Harvesting is generally followed by a drying step that reduces water content of biomass from 60% to ~ 10%. This step is crucial as high water content in microalgal biomass has adverse impact on conversion of lipids (Sitthithanaboon et al., 2015). Steriti et

al. (2014) reported that higher lipid yield could be achieved from dried microalgae as compared to wet biomass, dried microalgal cells possess more susceptible cell wall.

Takisawa et al. (2013) supported this fact with a similar analysis. Takisawa et al. (2013) reported that wet microalgal biomass with 80% water content, when used directly (without drying) post harvesting for release of lipid/oil from the cells caused several difficulties. The drying step is an energy intensive process consuming up to 80% of the entire consumed energy (Dong et al., 2016). However, the elimination of this crucial step of drying can reduce the total energy consumption and eventually the total cost of production.

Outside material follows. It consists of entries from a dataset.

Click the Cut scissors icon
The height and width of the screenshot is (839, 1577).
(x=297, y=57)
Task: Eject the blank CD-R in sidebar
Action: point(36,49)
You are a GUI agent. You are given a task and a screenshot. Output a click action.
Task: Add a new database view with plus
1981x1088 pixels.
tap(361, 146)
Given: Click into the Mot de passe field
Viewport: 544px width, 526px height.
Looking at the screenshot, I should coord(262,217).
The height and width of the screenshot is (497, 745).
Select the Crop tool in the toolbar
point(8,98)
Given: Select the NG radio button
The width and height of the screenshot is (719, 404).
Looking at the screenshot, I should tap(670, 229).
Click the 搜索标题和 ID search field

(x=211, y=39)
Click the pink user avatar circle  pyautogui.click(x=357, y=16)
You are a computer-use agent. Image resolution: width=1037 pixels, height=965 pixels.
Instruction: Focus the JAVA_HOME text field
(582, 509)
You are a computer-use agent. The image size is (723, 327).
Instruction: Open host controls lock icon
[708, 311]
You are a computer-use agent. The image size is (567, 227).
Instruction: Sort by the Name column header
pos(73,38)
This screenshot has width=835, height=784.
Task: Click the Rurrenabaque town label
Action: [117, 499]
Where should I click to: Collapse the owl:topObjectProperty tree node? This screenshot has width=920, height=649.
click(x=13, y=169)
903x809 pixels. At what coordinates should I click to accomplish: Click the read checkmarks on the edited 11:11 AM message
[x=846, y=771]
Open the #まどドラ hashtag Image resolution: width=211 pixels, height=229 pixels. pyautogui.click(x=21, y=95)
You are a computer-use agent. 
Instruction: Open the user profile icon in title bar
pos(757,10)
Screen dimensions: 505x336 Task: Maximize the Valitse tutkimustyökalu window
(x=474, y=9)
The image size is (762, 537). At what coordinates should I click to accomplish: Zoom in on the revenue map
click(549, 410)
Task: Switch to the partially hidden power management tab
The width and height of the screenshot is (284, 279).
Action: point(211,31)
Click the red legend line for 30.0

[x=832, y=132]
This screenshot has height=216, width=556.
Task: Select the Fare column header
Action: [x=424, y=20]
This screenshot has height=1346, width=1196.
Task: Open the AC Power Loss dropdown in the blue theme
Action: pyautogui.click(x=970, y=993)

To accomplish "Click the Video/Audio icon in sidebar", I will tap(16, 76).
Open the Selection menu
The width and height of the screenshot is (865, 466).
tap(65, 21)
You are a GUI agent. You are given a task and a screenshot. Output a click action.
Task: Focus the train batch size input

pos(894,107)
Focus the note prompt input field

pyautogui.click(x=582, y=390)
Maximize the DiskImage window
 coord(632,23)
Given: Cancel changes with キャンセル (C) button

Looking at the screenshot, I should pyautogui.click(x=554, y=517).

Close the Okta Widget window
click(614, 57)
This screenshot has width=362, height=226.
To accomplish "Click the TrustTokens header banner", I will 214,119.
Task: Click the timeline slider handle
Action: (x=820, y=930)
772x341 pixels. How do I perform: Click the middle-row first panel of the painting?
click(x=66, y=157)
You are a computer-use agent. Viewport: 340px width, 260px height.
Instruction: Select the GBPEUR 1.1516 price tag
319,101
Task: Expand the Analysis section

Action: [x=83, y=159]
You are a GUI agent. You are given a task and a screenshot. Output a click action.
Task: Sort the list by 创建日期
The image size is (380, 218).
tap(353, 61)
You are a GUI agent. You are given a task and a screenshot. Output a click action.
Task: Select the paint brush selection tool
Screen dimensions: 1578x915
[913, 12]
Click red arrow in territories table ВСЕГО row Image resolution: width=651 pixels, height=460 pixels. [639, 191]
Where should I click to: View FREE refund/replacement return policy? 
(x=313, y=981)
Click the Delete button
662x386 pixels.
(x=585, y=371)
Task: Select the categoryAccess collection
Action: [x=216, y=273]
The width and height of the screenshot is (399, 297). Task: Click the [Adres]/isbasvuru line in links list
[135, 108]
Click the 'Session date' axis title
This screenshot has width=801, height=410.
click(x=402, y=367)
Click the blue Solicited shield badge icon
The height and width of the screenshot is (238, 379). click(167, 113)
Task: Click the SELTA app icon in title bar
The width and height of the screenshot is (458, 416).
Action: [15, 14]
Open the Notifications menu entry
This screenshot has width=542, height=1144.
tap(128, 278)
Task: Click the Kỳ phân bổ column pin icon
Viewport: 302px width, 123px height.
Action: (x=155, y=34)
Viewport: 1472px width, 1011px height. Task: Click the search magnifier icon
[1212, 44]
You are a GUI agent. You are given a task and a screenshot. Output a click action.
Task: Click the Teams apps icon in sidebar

Hence, it is necessary to develop new and advanced technologies which is capable of converting microalgal oil to biodiesel from wet biomass without hampering the capital cost and also achieve high conversion efficiency.

In summary, microalgae is a new alternate sustainable feedstock for biodiesel production with several distinct merits. However, commercial implementation of microalgal production would require significant study and optimization of the governing factors that would reduce the energy consumption and the associated capital and operating costs. Selection of proper microalgal species, optimization of growth conditions and proper extraction and conversion of lipids are the important features. Moreover, recovery of valuable byproducts from microalgal biomass is also crucially important as it forms another source of revenue for the microalgae refinery.